◆ **Directions**:
Once you reach the line containing "The image size is (800, 389).", copy it and every line after it exactly, through the end of the data below.

Collected data entries
^^^^^^^^

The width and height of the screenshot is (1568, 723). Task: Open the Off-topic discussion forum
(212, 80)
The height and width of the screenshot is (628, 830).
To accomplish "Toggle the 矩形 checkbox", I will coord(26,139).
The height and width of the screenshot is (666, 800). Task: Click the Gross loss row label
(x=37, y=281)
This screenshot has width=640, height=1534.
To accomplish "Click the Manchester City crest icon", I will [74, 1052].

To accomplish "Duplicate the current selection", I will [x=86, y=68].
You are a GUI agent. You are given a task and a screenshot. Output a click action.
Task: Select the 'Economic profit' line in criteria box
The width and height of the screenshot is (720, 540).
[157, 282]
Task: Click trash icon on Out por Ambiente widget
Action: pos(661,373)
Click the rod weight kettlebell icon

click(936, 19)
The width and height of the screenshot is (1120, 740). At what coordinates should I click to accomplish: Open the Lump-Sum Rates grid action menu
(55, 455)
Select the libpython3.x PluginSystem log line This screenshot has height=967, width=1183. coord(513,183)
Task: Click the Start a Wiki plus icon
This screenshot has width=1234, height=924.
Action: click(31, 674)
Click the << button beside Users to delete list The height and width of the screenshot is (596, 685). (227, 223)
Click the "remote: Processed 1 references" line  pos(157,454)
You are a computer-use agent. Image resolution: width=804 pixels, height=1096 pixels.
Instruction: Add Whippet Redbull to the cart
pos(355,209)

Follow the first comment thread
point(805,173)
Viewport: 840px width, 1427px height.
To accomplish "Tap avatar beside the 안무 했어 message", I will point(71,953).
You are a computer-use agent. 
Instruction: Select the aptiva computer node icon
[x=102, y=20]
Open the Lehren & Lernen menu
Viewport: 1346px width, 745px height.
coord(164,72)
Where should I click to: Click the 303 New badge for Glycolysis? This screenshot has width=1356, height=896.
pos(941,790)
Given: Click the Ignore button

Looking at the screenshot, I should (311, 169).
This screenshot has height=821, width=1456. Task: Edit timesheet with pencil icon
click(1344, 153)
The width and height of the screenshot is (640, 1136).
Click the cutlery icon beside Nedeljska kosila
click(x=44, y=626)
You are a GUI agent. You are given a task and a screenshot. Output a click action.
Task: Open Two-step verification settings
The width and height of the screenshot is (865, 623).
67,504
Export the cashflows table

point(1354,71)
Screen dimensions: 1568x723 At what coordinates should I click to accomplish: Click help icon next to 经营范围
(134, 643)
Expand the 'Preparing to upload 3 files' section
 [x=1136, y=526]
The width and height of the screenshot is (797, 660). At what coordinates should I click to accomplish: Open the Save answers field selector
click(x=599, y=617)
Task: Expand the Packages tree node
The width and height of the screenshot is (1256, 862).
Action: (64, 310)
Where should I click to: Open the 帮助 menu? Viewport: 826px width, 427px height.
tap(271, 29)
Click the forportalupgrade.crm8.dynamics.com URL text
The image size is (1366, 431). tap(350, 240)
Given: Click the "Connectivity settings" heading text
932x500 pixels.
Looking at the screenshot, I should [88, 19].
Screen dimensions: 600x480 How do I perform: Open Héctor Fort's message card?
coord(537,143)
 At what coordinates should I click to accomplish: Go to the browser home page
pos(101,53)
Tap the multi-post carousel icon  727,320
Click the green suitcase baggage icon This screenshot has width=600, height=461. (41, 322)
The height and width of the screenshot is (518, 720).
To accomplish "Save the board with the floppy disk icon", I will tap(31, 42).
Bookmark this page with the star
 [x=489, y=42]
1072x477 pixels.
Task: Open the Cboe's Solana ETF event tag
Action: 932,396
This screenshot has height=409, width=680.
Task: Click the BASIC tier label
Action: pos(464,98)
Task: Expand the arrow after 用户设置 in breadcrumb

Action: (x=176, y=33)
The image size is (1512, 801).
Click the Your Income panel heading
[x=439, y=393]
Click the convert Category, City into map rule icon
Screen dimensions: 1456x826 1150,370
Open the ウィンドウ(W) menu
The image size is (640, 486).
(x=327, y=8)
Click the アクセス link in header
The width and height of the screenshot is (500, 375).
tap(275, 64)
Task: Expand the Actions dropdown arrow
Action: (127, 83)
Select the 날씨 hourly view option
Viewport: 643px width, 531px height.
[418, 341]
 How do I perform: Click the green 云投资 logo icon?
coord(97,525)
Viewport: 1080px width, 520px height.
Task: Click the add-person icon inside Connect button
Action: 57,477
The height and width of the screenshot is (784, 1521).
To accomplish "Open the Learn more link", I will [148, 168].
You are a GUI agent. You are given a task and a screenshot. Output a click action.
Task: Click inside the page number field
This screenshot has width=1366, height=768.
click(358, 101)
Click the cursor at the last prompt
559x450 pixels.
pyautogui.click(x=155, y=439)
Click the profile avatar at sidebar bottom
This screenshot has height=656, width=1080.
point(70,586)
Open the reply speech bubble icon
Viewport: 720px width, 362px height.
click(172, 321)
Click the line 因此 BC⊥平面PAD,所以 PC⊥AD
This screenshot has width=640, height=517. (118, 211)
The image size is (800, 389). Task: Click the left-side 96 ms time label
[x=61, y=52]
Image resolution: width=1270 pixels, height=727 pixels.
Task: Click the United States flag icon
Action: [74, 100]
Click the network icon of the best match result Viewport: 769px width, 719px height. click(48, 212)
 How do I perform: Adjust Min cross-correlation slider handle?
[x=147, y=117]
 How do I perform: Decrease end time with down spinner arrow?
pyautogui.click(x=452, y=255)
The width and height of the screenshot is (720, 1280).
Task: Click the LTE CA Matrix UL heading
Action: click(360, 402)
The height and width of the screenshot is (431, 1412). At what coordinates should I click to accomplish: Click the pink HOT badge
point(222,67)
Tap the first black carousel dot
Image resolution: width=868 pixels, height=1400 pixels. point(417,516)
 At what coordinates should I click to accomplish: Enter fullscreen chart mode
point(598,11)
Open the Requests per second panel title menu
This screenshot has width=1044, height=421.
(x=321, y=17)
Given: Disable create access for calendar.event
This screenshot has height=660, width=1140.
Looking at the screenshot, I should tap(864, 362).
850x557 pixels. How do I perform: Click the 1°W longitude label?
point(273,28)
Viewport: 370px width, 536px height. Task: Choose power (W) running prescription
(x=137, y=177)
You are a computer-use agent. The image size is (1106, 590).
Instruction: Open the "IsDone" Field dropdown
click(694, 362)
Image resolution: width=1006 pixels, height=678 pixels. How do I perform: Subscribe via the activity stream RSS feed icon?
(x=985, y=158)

^^^^^^^^

◆ **The answer**:
The image size is (800, 389). Task: Click the left-side 96 ms time label
[x=61, y=52]
Image resolution: width=1270 pixels, height=727 pixels.
Task: Click the United States flag icon
Action: [74, 100]
Click the network icon of the best match result Viewport: 769px width, 719px height. click(48, 212)
 How do I perform: Adjust Min cross-correlation slider handle?
[x=147, y=117]
 How do I perform: Decrease end time with down spinner arrow?
pyautogui.click(x=452, y=255)
The width and height of the screenshot is (720, 1280).
Task: Click the LTE CA Matrix UL heading
Action: click(360, 402)
The height and width of the screenshot is (431, 1412). At what coordinates should I click to accomplish: Click the pink HOT badge
point(222,67)
Tap the first black carousel dot
Image resolution: width=868 pixels, height=1400 pixels. point(417,516)
 At what coordinates should I click to accomplish: Enter fullscreen chart mode
point(598,11)
Open the Requests per second panel title menu
This screenshot has width=1044, height=421.
(x=321, y=17)
Given: Disable create access for calendar.event
This screenshot has height=660, width=1140.
Looking at the screenshot, I should tap(864, 362).
850x557 pixels. How do I perform: Click the 1°W longitude label?
point(273,28)
Viewport: 370px width, 536px height. Task: Choose power (W) running prescription
(x=137, y=177)
You are a computer-use agent. The image size is (1106, 590).
Instruction: Open the "IsDone" Field dropdown
click(694, 362)
Image resolution: width=1006 pixels, height=678 pixels. How do I perform: Subscribe via the activity stream RSS feed icon?
(x=985, y=158)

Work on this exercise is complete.